Racconto di Charles Bukowski
Scesi dall’autobus a Rampart Street, tornai indietro d’un cento passi fino a Coronado Street, arrancai su per la breve salita, salii i gradini fino al vialetto d’accesso; lo percorsi, arrivai al mio cortile. Davanti al portone di casa mi soffermai un pezzo, col tepore del sole sulle spalle. Poi, trovata la chiave, aprii la porta e salii su per le scale.
“Chi è?” domandò Madge.
Non risposi. Salii su lentamente. Ero pallido e piuttosto stanco.
“Ma chi è?”
“Non aver paura, Madge, sono io.”
Mi fermai in cima alle scale. Lei sedeva sul divano con indosso un vecchio abito di seta verde. Aveva
un bicchiere di vino in mano — vino di porto con cubetti di ghiaccio — come piaceva a lei. “Baby!” E mi corse incontro. Mi abbracciò, pareva felice. “Oh, Harry, sul serio sei tornato?” “Può darsi. Se duro. C’è nessuno di là in camera?”
“Non dire sciocchezze. Vuoi bere?”
“Me l’hanno proibito. M’hanno detto di mangiare pollo lesso, uova sode. M’hanno dato la lista.” “Quei bastardi. Siediti. Vuoi fare un bagno? Vuoi qualcosa da mangiare?”
“No, mi siedo soltanto.”
Andai a sedermi sulla poltrona a dondolo.
“Quanti soldi ci sono rimasti?” le domandai. “Quindici dollari.”

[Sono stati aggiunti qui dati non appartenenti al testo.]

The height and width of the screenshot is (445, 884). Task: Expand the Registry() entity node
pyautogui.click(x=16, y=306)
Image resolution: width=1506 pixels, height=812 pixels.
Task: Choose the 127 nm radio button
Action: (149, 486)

“Sono andati via in fretta, eh?”
“Vedi…”
“Con l’affitto, quanto siamo in arretrato?”
“Due settimane. Non sono riuscita a trovare un posto.”
“Lo so. Di’, la macchina dov’è? Non l’ho vista qui fuori.”

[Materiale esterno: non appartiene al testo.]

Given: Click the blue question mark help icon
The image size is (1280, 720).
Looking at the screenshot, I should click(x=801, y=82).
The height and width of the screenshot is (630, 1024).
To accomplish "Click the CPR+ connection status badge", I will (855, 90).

“Oh dio, brutte notizie. L’ho prestata a certa gente. Ci sono andati a sbattere. Speravo di farla riparare
prima che tu tornavi. È al garage qui all’angolo.”
“Cammina ancora?”
“Sì, ma volevo fartela trovare aggiustata.”
“Una macchina così può andare in giro anche col davanti ammaccato. Basta che il radiatore sia in
ordine e i fari funzionino.
“Cristo! mi pareva di aver fatto bene!”
“Torno subito,” le dissi.
“Ma, Harry, dove vai?”
“A dare un’occhiata alla macchina.”
“Perché non aspetti fino a domani? Sei sciupato. Riposati. Parliamo.”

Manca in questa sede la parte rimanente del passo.